*Aim:* Pick out every line of the listing that contains the string "width" and copy those lines.

*Materials provided:*
-*-*-

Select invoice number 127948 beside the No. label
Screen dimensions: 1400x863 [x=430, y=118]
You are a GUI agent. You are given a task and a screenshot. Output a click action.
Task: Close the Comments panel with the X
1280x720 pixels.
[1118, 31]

-*-*-

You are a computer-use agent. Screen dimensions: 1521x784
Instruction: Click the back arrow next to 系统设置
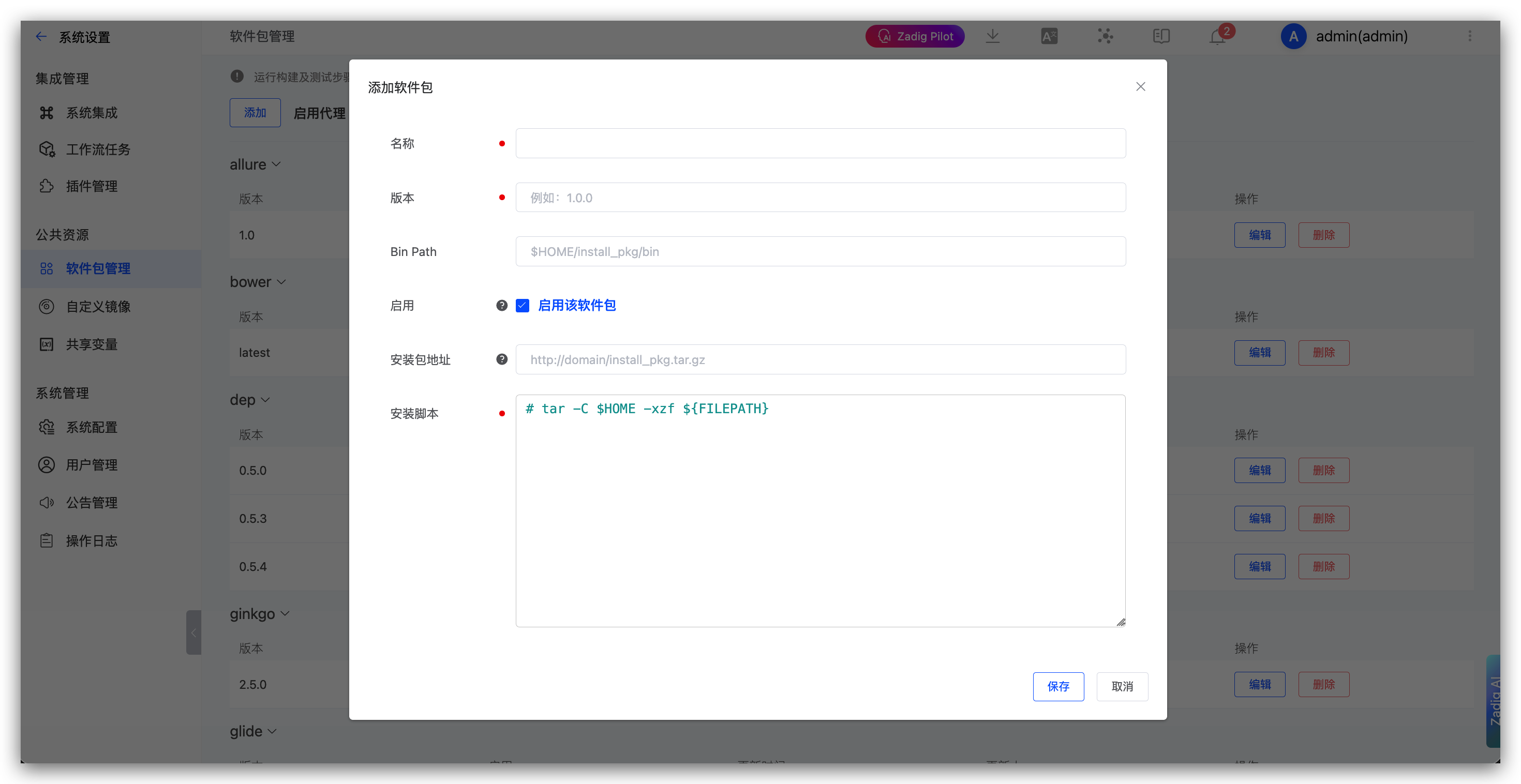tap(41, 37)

-*-*-

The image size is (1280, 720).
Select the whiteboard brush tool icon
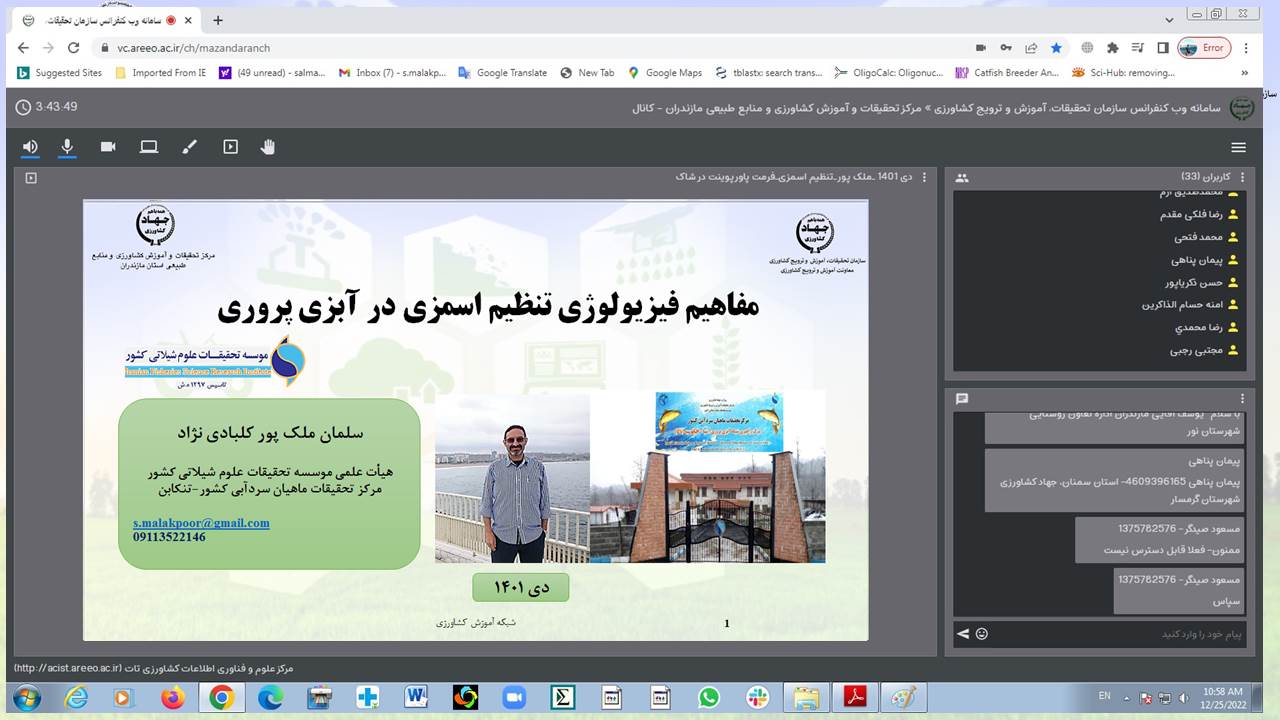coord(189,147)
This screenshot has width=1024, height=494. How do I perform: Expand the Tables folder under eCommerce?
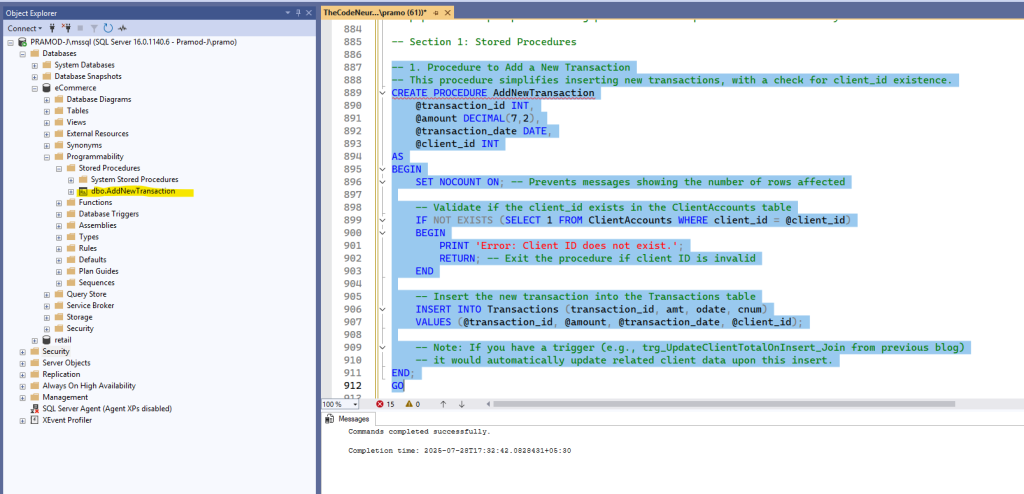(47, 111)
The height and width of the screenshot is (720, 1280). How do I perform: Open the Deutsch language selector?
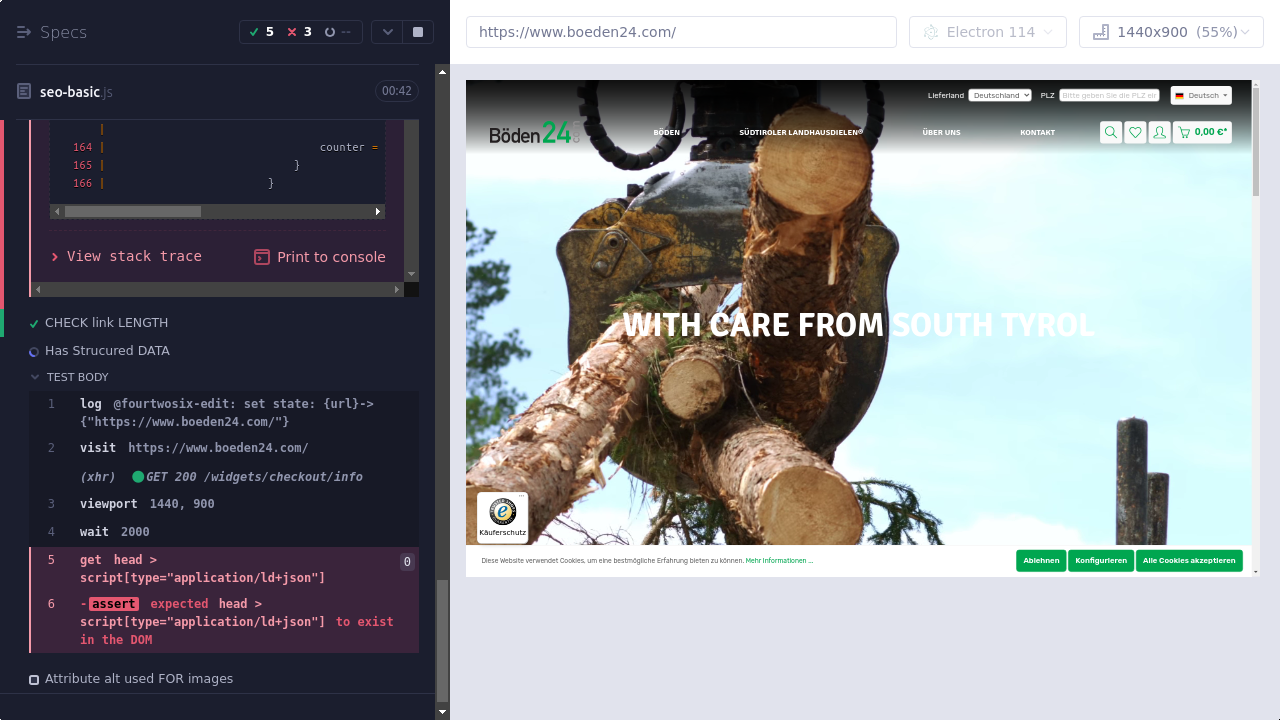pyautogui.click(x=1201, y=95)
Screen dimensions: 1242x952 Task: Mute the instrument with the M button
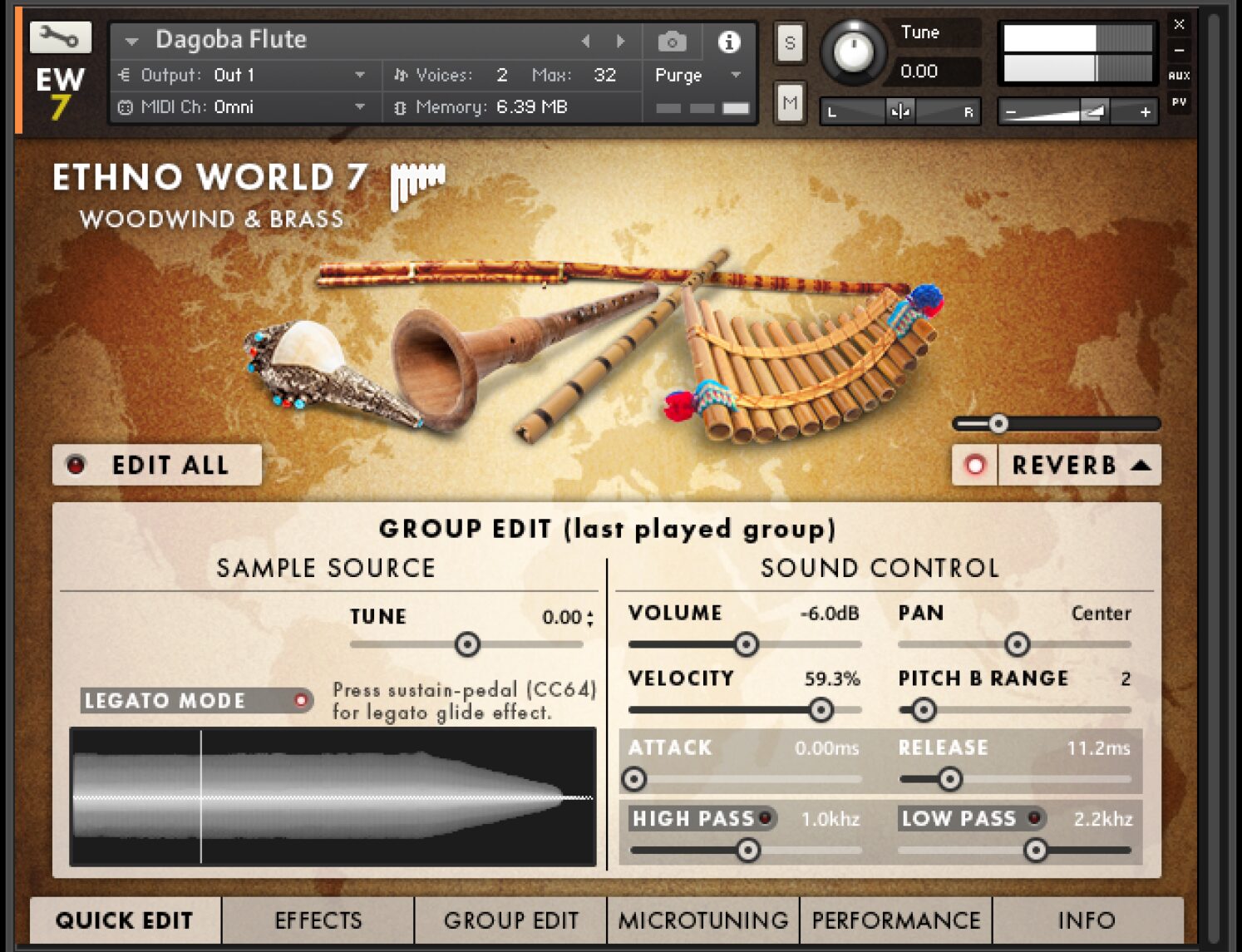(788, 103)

-*-*-

*Result:*
This screenshot has width=1024, height=494. How do I perform: Expand the Tables folder under eCommerce?
The height and width of the screenshot is (720, 1280). How do I perform: Open the Deutsch language selector?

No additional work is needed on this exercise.